-- Opening Marker --
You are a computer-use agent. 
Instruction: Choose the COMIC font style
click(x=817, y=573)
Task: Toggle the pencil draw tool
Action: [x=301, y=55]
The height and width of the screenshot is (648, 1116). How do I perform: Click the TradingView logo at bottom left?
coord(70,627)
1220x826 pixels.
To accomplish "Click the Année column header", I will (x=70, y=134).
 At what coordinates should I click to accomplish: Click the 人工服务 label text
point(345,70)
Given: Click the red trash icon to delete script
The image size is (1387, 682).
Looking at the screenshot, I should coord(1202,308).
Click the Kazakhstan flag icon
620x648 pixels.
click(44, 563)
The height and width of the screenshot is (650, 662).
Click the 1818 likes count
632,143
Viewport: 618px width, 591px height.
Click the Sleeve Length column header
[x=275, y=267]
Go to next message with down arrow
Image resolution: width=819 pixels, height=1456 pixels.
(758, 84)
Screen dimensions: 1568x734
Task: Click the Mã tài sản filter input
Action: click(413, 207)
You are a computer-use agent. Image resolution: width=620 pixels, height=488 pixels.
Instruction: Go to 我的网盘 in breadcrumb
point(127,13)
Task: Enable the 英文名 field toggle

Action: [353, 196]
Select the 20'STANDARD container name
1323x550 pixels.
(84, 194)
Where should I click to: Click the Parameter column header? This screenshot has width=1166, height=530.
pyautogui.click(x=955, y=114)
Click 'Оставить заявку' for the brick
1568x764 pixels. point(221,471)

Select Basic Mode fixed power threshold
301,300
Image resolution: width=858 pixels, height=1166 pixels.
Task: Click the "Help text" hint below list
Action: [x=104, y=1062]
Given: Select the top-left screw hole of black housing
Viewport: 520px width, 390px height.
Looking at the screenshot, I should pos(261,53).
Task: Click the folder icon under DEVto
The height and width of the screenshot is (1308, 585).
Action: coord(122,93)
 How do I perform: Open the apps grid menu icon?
-- Closing Marker --
WORK INSTRUCTION:
Return every line above exactly.

SOLUTION TO THE EXERCISE:
You are a computer-use agent. 
Instruction: Choose the COMIC font style
click(x=817, y=573)
Task: Toggle the pencil draw tool
Action: [x=301, y=55]
The height and width of the screenshot is (648, 1116). How do I perform: Click the TradingView logo at bottom left?
coord(70,627)
1220x826 pixels.
To accomplish "Click the Année column header", I will (x=70, y=134).
 At what coordinates should I click to accomplish: Click the 人工服务 label text
point(345,70)
Given: Click the red trash icon to delete script
The image size is (1387, 682).
Looking at the screenshot, I should coord(1202,308).
Click the Kazakhstan flag icon
620x648 pixels.
click(44, 563)
The height and width of the screenshot is (650, 662).
Click the 1818 likes count
632,143
Viewport: 618px width, 591px height.
Click the Sleeve Length column header
[x=275, y=267]
Go to next message with down arrow
Image resolution: width=819 pixels, height=1456 pixels.
(758, 84)
Screen dimensions: 1568x734
Task: Click the Mã tài sản filter input
Action: click(413, 207)
You are a computer-use agent. Image resolution: width=620 pixels, height=488 pixels.
Instruction: Go to 我的网盘 in breadcrumb
point(127,13)
Task: Enable the 英文名 field toggle

Action: [353, 196]
Select the 20'STANDARD container name
1323x550 pixels.
(84, 194)
Where should I click to: Click the Parameter column header? This screenshot has width=1166, height=530.
pyautogui.click(x=955, y=114)
Click 'Оставить заявку' for the brick
1568x764 pixels. point(221,471)

Select Basic Mode fixed power threshold
301,300
Image resolution: width=858 pixels, height=1166 pixels.
Task: Click the "Help text" hint below list
Action: [x=104, y=1062]
Given: Select the top-left screw hole of black housing
Viewport: 520px width, 390px height.
Looking at the screenshot, I should pos(261,53).
Task: Click the folder icon under DEVto
The height and width of the screenshot is (1308, 585).
Action: coord(122,93)
 How do I perform: Open the apps grid menu icon?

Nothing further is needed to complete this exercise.